▶ [YOUR GOAL]:
Below are some entries. Copy each line in them that holds "reapreciações".

(SOURCE MATERIAL Opens)

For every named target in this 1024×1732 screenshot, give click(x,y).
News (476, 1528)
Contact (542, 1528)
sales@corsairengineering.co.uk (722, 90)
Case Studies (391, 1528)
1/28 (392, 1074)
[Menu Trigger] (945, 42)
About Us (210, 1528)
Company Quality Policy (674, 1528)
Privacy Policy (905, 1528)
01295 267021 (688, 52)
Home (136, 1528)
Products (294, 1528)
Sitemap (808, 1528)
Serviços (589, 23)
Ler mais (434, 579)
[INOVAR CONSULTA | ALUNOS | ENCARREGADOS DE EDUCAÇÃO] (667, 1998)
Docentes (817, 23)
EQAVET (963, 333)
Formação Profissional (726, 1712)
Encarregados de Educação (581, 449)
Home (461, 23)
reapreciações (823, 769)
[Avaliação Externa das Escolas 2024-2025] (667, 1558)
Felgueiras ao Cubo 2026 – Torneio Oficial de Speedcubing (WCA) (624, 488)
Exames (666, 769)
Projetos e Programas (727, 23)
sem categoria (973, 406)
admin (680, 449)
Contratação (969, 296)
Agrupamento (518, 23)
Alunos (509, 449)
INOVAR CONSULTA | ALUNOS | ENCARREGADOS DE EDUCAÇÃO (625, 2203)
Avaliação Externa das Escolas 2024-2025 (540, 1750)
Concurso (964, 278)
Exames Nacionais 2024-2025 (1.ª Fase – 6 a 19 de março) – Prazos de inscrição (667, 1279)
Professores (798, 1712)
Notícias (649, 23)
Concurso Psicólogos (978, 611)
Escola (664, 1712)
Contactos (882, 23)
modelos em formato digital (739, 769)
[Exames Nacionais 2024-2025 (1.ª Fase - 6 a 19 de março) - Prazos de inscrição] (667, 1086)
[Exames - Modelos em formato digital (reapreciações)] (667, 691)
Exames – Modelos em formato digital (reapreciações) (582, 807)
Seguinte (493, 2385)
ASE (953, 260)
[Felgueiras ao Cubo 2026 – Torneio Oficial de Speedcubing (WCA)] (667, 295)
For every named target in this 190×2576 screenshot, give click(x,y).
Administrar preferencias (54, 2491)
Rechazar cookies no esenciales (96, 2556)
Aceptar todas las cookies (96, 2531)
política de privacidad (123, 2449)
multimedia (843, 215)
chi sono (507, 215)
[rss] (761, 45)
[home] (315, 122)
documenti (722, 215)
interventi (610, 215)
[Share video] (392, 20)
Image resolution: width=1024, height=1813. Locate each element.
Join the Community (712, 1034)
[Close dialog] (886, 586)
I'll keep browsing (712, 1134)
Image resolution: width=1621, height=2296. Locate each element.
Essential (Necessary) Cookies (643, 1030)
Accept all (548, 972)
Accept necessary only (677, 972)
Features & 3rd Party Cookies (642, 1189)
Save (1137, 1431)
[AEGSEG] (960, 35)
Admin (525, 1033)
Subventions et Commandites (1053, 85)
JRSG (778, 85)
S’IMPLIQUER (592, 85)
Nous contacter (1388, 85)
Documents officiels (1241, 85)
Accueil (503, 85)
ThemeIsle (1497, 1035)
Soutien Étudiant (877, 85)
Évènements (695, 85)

(SOURCE MATERIAL Closes)

▶ [REPLY TO THE TASK]:
reapreciações (823, 769)
[Exames - Modelos em formato digital (reapreciações)] (667, 691)
Exames – Modelos em formato digital (reapreciações) (582, 807)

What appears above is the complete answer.